With the exception of the pictures, write out the data below precisely.
--------------------------------
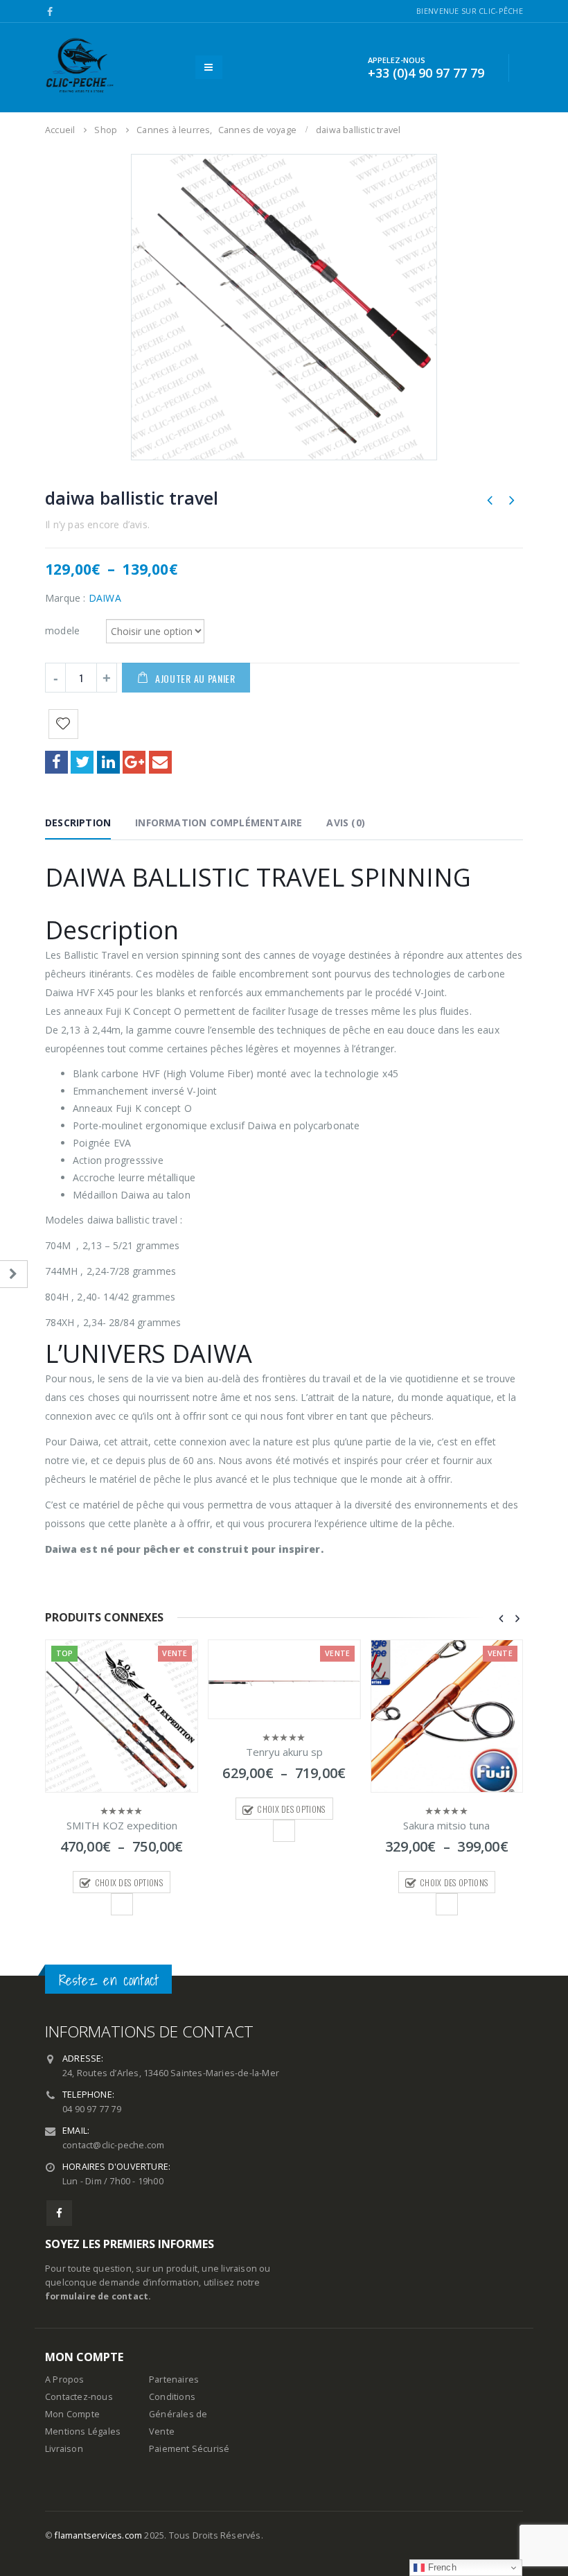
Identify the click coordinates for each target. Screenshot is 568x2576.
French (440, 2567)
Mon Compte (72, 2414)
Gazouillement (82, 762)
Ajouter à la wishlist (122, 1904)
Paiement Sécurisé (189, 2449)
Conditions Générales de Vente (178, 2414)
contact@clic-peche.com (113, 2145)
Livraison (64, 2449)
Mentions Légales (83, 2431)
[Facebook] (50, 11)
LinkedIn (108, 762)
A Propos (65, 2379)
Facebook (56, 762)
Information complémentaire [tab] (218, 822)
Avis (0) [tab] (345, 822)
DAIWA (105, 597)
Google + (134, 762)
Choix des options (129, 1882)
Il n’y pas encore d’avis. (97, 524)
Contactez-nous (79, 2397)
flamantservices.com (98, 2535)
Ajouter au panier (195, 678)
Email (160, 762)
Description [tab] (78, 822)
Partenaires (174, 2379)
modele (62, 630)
--------------------------------
◆ ANSWER BOX
Identify the click coordinates for each target. Screenshot is 568x2576.
French (440, 2567)
Mon Compte (72, 2414)
Gazouillement (82, 762)
Ajouter à la wishlist (122, 1904)
Paiement Sécurisé (189, 2449)
Conditions Générales de Vente (178, 2414)
contact@clic-peche.com (113, 2145)
Livraison (64, 2449)
Mentions Légales (83, 2431)
[Facebook] (50, 11)
LinkedIn (108, 762)
A Propos (65, 2379)
Facebook (56, 762)
Information complémentaire [tab] (218, 822)
Avis (0) [tab] (345, 822)
DAIWA (105, 597)
Google + (134, 762)
Choix des options (129, 1882)
Il n’y pas encore d’avis. (97, 524)
Contactez-nous (79, 2397)
flamantservices.com (98, 2535)
Ajouter au panier (195, 678)
Email (160, 762)
Description [tab] (78, 822)
Partenaires (174, 2379)
modele (62, 630)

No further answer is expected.